Article:
# Mini Circular Saw - Rockwell or Dremel?



## crayola110 (Aug 23, 2012)

Hi I was trying to decide between a Rockwell Versacut $100, 4A or a Dremel Sawmax $130 6A for cutting cement board before I lay tile and for cutting into Plaster walls. The rockwell is only 4 amps but seems to have higher reviews on amazon?

I was wondering if anyone has any experience with these or recommendations on other tools for these sorts of projects?

I already have circular saws but I feel like these smaller saws are more convenient and also these saws allow plunge cutting (for when I cut holes in the plaster walls)

Also anyone know if the blades are standard? I think the blades are 3 3/8" I was wondering if they have generic brands that make blades this saw?


----------



## oh'mike (Sep 18, 2009)

for cutting cement backer and plaster, an angle grinder or tile cutting you will do better to buy an angle grinder or small diamond bladed circular saw---Harbor Freight makes a dandy saw for $65---less on sale. I'll see if I can find a link.

4 in. Dry-Cut Handheld Tile Saw


----------



## Gymschu (Dec 12, 2010)

Stored records:
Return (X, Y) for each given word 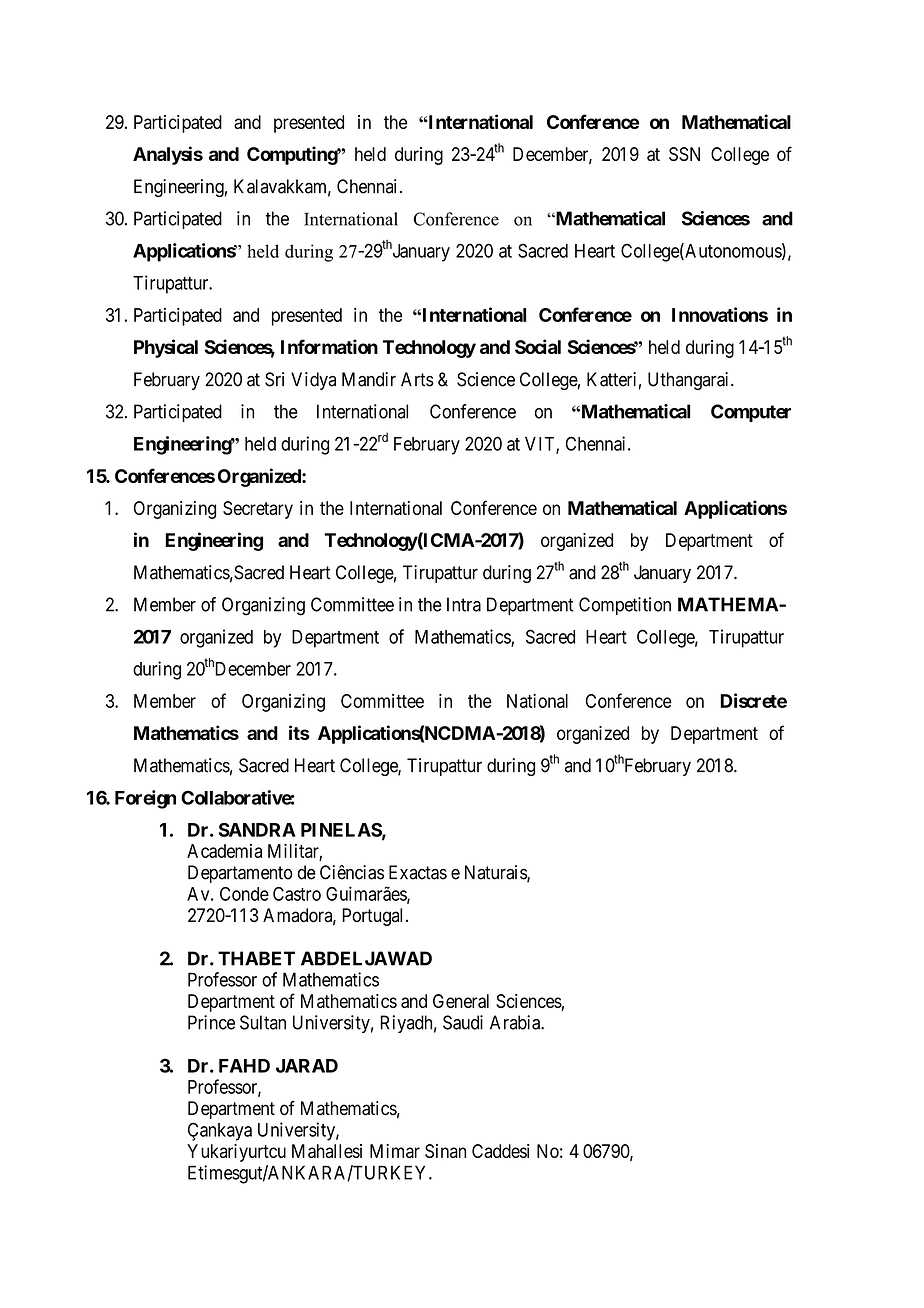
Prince (211, 1022)
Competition (625, 606)
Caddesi (500, 1151)
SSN (684, 154)
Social (538, 346)
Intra (464, 604)
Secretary (258, 510)
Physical (166, 348)
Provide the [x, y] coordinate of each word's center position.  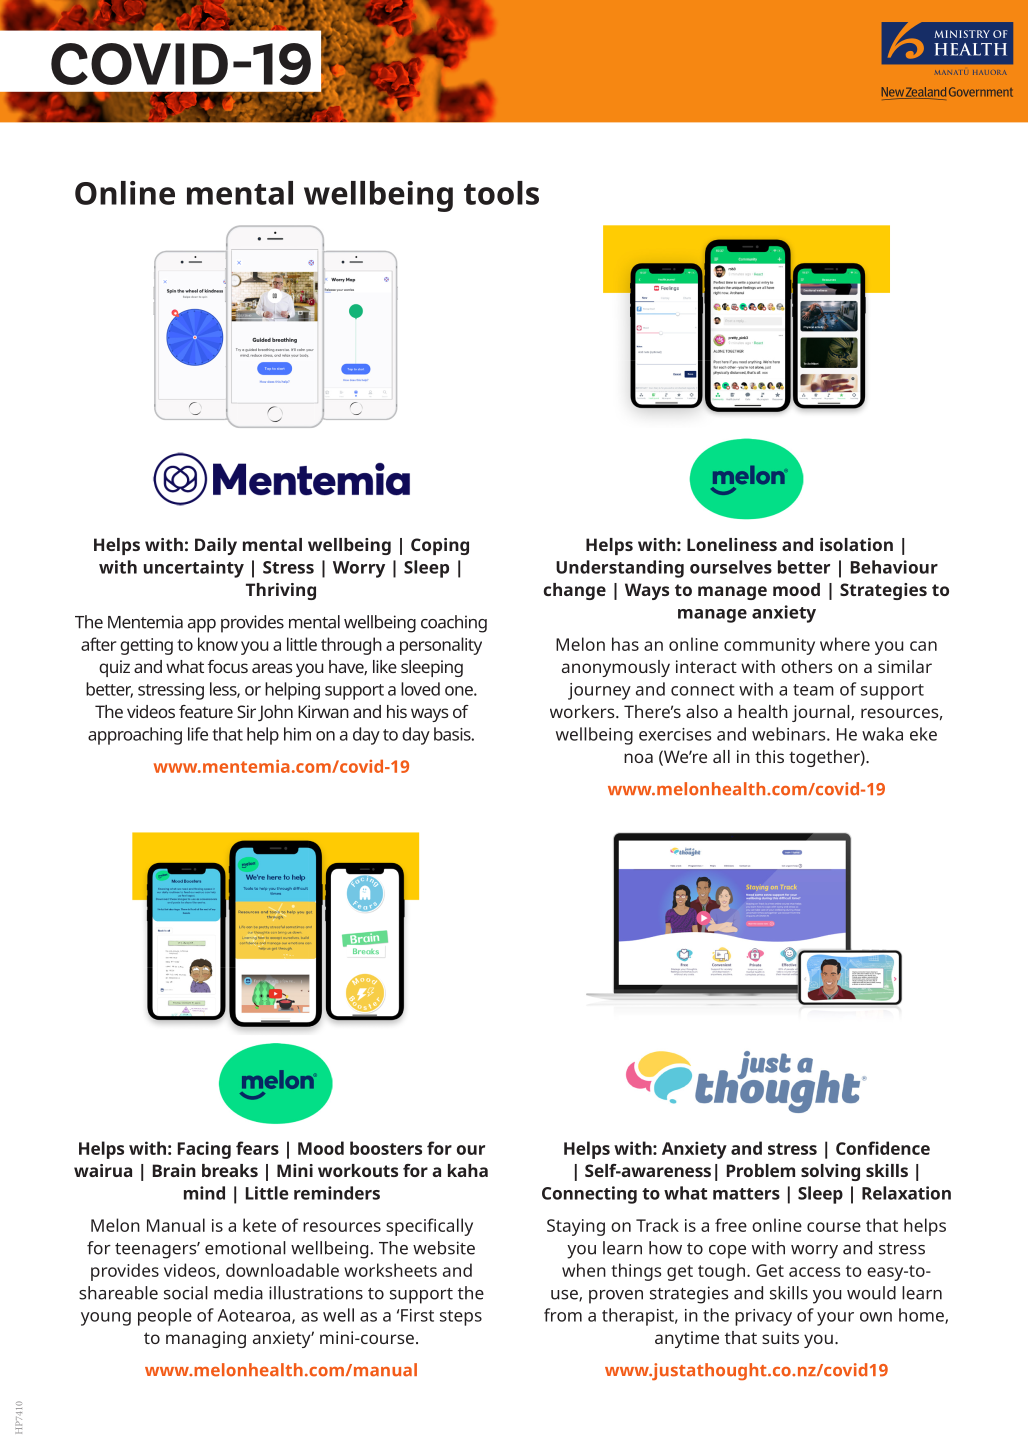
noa [638, 758]
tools [501, 193]
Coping [440, 546]
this [769, 756]
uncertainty [194, 569]
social [186, 1293]
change [575, 591]
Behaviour [894, 567]
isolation [856, 544]
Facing [204, 1150]
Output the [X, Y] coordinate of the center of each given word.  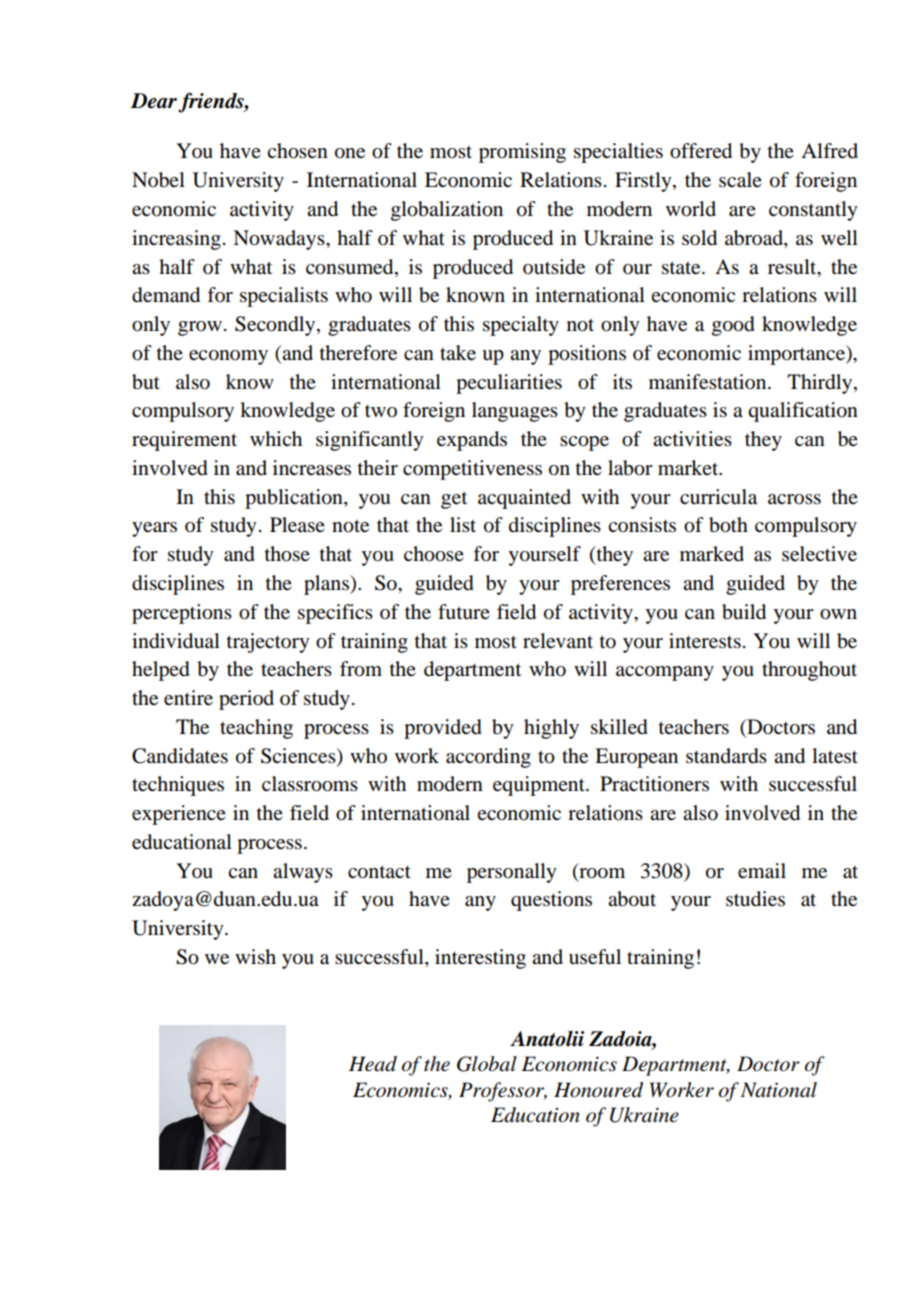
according [488, 758]
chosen [297, 151]
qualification [803, 412]
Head [373, 1064]
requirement [184, 441]
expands [472, 441]
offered [701, 151]
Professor [503, 1092]
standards [726, 756]
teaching [256, 729]
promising [522, 153]
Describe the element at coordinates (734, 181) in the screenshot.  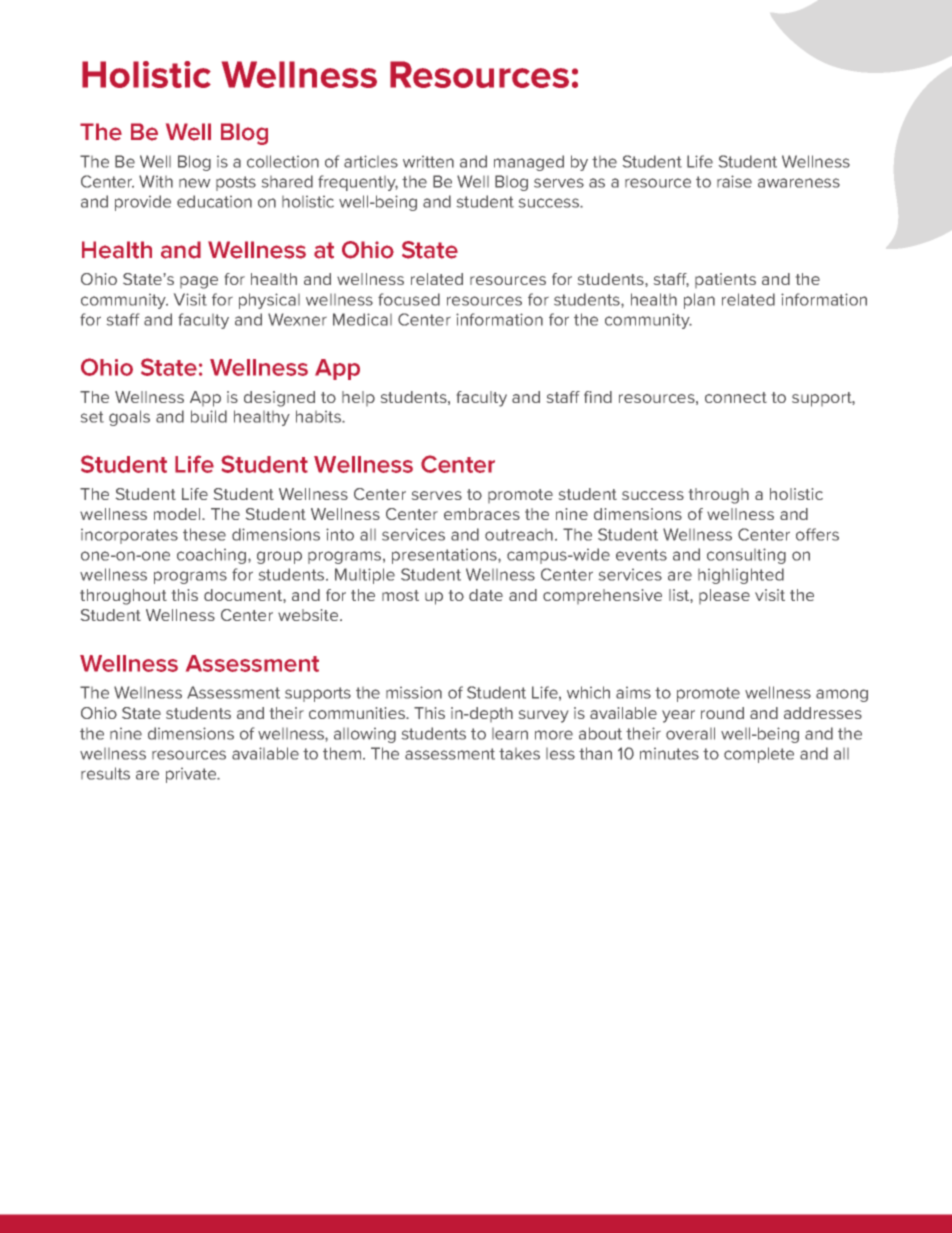
I see `raise` at that location.
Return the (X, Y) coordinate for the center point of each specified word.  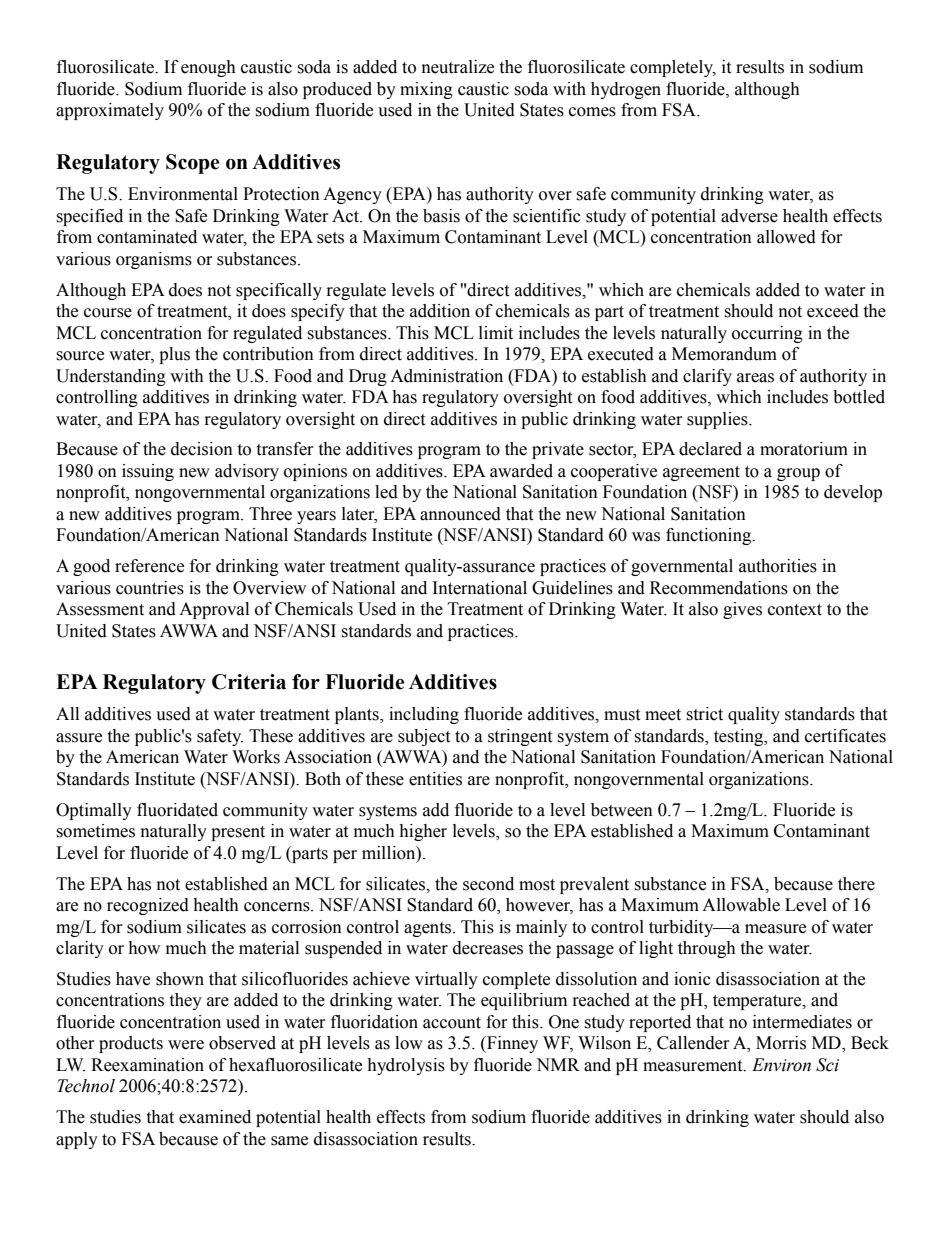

Challenges:
1 – Reproduce everything in the mini circular saw thread from "Also anyone know" down to "find a link.".
2 – Write the next part of the forum thread comparing the Rockwell and Dremel mini circular saws, starting right after its final line.

The results:
1 –
Also anyone know if the blades are standard? I think the blades are 3 3/8" I was wondering if they have generic brands that make blades this saw?


----------



## oh'mike (Sep 18, 2009)

for cutting cement backer and plaster, an angle grinder or tile cutting you will do better to buy an angle grinder or small diamond bladed circular saw---Harbor Freight makes a dandy saw for $65---less on sale. I'll see if I can find a link.

2 –
I have studied long and hard on this very decision. I have an old Craftsman 5 1/2" cordless circular saw and the batteries are toast and I have searched for some sort of replacement for 2 years. Had a Porter Cable cordless that did not have enough power. So, I have looked for something similar in a corded model as you have done. The reviews for both are lukewarm but maybe for backer board they could work. Most reviews seem to say both saws are underpowered or the switches are hard to activate and keep a straight line for cutting. In any event, I have been underwhelmed by reviews of both saws and have not committed to buying one. Sure would like to once again find a compact saw of any kind that you don't have to lug around for roof projects, etc.


----------



## joecaption (Nov 30, 2011)

This is what I use, manly because of the dust hose connection to go to the shop vac.
https://www.ridgid.com/us/en/five-inch-fiber-cement-saw


----------



## ToolSeeker (Sep 19, 2012)

Another down side to these, the blades are not cheap and cement board will eat them like they was candy. I have been using my oscillating tool for cut outs but again the blades are not cheap. I haven't found them yet but Bosch has jigsaw blades for cement board.


----------



## joecaption (Nov 30, 2011)

A tile bit in a Roto Zip will work better for making holes in tile board.


----------



## crayola110 (Aug 23, 2012)

I've found some cheap oscillating blades (Chinese ) that seem to wear just slightly faster then my brand name does so in the end it ends up being cheaper if you just buy a bunch of the blades or carbide ones. 

The Rockwell versacut I found at lowes for 99$


----------



## oh'mike (Sep 18, 2009)

That saw I linked to is dust free if you press a wet sponge against the blade as you cut---works well---handy for other uses,too.


----------



## iminaquagmire (Jul 10, 2010)

Another option for cement board and mud job tear outs is a handheld wet saw such as the Dewalt DWC860W. I have the Felker FHS-4 that works very well but it appears that its no longer made.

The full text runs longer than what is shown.